I guess the fact that he turned out to be one of New Zealand’s most prolific and notorious pedophiles explains why, even though he showed a lot of interest in me and my pain and my progress, he never actually tried to figure out why I would be making up these mad stories. Don’t fuck with a brother pedo’s bitch, right?
But I look back on all of that drama and I wonder why in hell I made up stories like that. And why go and get myself into untold amounts of trouble by telling those lies to my parents?!?
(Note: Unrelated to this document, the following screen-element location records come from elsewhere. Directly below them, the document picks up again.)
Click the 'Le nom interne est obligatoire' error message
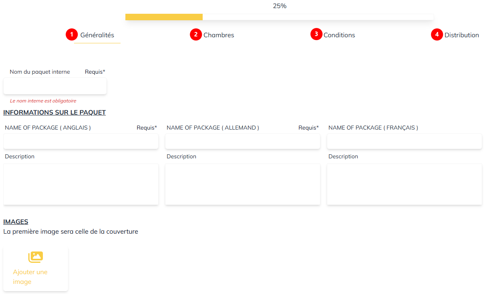 pyautogui.click(x=43, y=101)
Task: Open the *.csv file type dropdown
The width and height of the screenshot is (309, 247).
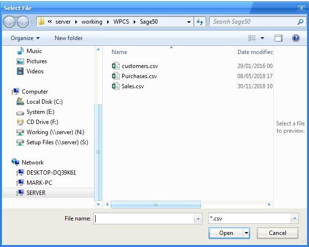Action: point(295,219)
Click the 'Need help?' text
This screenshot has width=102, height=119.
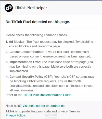[x=14, y=106]
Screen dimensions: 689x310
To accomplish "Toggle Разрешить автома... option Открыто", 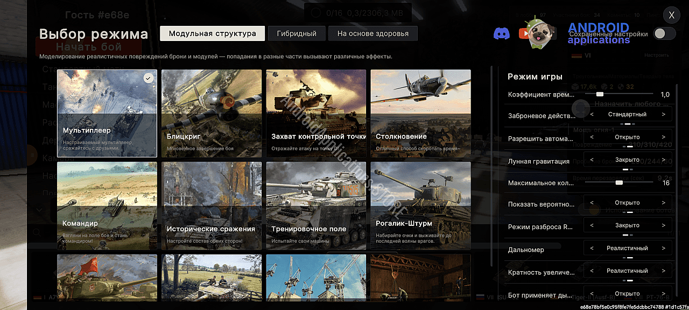I will 628,137.
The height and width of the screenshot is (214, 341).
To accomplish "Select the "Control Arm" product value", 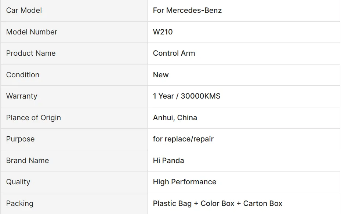I will [x=174, y=53].
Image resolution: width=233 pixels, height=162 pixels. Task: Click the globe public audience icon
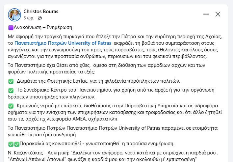pos(40,18)
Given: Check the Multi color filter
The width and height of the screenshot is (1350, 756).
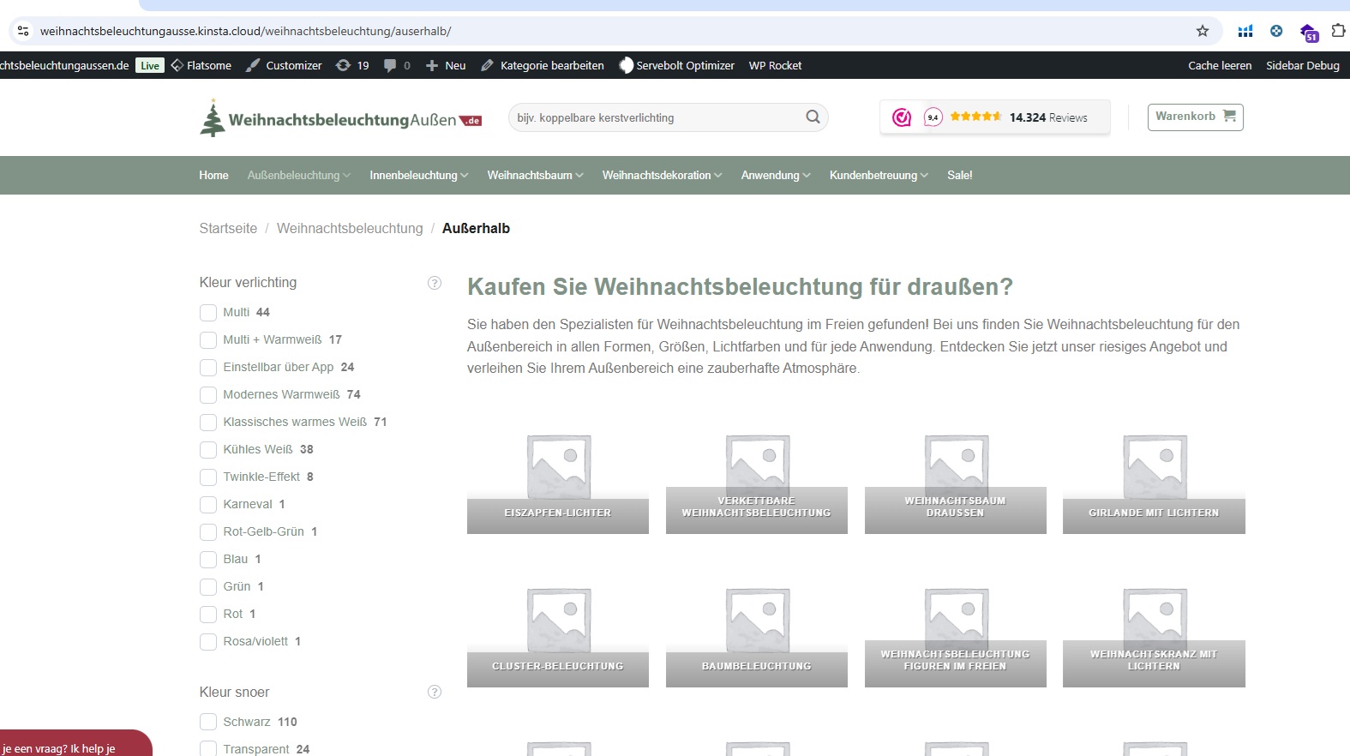Looking at the screenshot, I should click(x=208, y=313).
As I said in my last post, I never even admitted to myself that I was being ‘sexually abused’ until I surprised myself by actually saying the words. And in the end, my personality just doesn’t fit being the brooding, tortured teen, screaming for help and understanding by flaunting my self-destructive and anti-social tendencies. I was never going to be a skater punk. I couldn’t express my teen angst and isolation through heavy metal and black eyeliner and I was definitely never quite cool enough to be one of the art-room alternative kids.
But I had that vast avalanche-field of What Was Happening To Me to navigate all through those years. I was just walking around with precarious, deep drifts of self-loathing, of isolation, of betrayal, with the world-crushing weight of my Secret, waiting for a noise, a tremor, to bring everything tumbling down, to drown me and bury me and clog my eyes and nose and throat with powder. And all the time I was playing the part of the well-adjusted teen: the nice guy, almost a jock, almost a music-room and drama nerd, a sort of clique-less popular kid. I couldn’t say anything. I couldn’t tell anyone.
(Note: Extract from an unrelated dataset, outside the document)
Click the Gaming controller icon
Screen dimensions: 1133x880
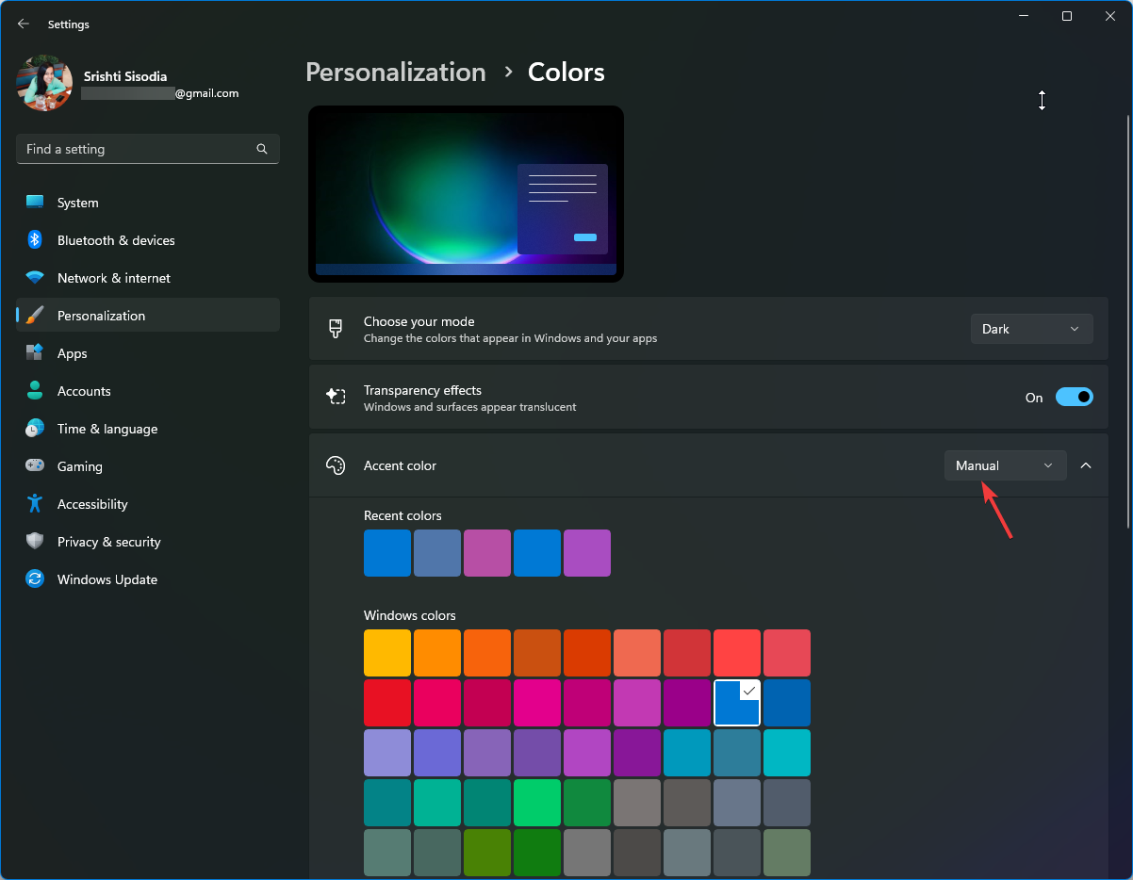click(35, 466)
So I broadcast my Mayday calls with those made-up stories of suicide, drugs and abortions, and also with my dreadful, embarrassing enactments of pain and bravery on the athletic field. And, in the end, isn’t that what sport is for? Isn’t that why we we love sport in the first place – that on the field we get to enact in miniature the drama of our existence? I was trying to express some kind of pain, some kind of drama, that was otherwise invisible to others…
Hey look at me! Look how well I’m holding my shit together! Look how hard I’m fucking STRUGGLING!
Come on – it’s embarrassing. Any decently corny tag-writer would tell you it was that hideous old chestnut: a cry for help.
Oh, balls… Now I’m a cliche. That’s even worse than being a hollywood.